A. Basic Assistance Housing
B. Base Annual Housing
C. Basic Allowance for Housing
D. Base Allowance for Household
C. Basic Allowance for Housing.
BAH is a military benefit to help cover housing costs.
What does an emergency fund typically cover?
A. Vacation costs
B. Regular utility bills
C. Unforeseen expenses like medical emergencies
D. Entertainment expenses
C. Unforeseen expenses like medical emergencies.
Emergency funds are set aside to handle unexpected financial needs.
Which account type is best for immediate access to funds?
A. Certificate of Deposit
B. Retirement Account
C.Checking Account
D. Mutual Fund
C. Checking Account.
Checking accounts allow for immediate access to cash.
What is the goal of accumulating a three-to-six-month emergency fund?
A. To afford a new car
B. To cover regular bills if an income source is lost
C. To invest in the stock market
D. To pay for planned vacation expenses
B. To cover regular bills if an income source is lost.

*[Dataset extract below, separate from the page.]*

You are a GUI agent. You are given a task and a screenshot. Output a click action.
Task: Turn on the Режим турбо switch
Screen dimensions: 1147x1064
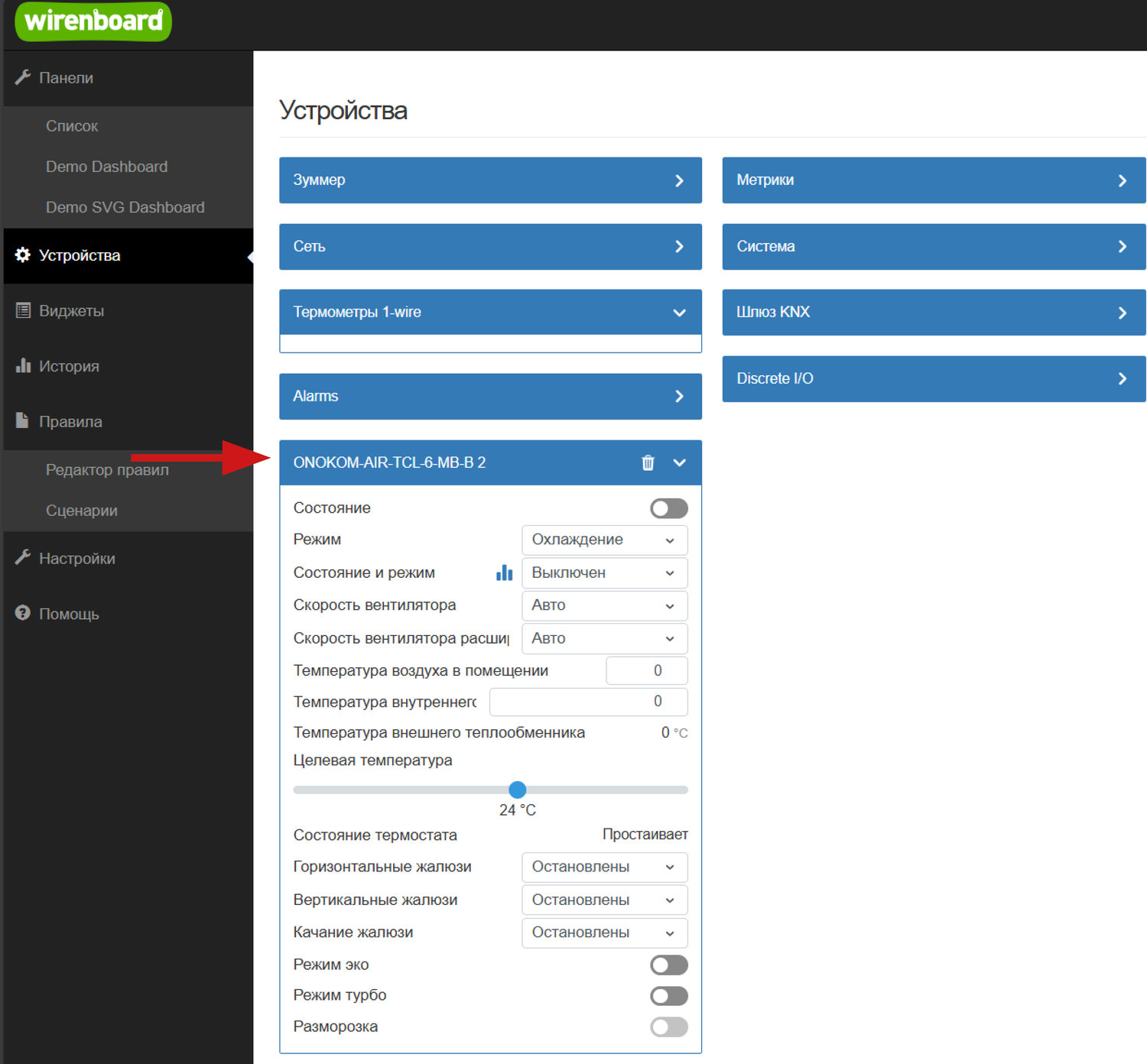click(x=668, y=995)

The emergency fund should support expenses during income loss or emergencies.
What is an advantage of a money market account?
A. It has no withdrawal limits.
B. It offers higher interest rates than regular savings accounts.
C. It offers guaranteed returns.
D. It has lower fees than a checking account.
B. It offers higher interest rates than regular savings accounts.
Money market accounts typically provide higher returns than standard savings.
Which strategy would you recommend to a client to ensure they stay within their budget?
A. Use cash only for all expenses.
B. Create a detailed spending plan and track all expenses.
C. Avoid tracking small expenses.
D. Use credit cards for all purchases.
B. Create a detailed spending plan and track all expenses.
A spending plan helps clients monitor their financial activities.
How should a client prioritize debt repayment if they have multiple loans?
A. Pay the smallest loan first.
B. Pay the loan with the highest interest rate first.
C. Pay all loans equally.
D. Ignore low-interest loans.
B. Pay the loan with the highest interest rate first.
Paying high-interest loans first reduces overall interest paid.
Which savings product would you recommend for short-term savings goals?
A. 401(k)
B. Certificate of Deposit
C. Money Market Account
D. Individual Retirement Account (IRA)
C. Money Market Account.
Money market accounts offer better liquidity for short-term goals.
If a client has variable income, what budgeting method would be most suitable?
A. Zero-based budgeting
B. Envelope system
C. Priority-based budgeting
D. Incremental budgeting
C. Priority-based budgeting.
Priority-based budgeting allows flexibility for fluctuating incomes.
What is the first step in creating a spending plan?
A. List all fixed and variable expenses.
B. Set financial goals.
C. Calculate discretionary income.
D. Cut unnecessary expenses.
B. Set financial goals.
Setting goals provides direction for the budgeting process.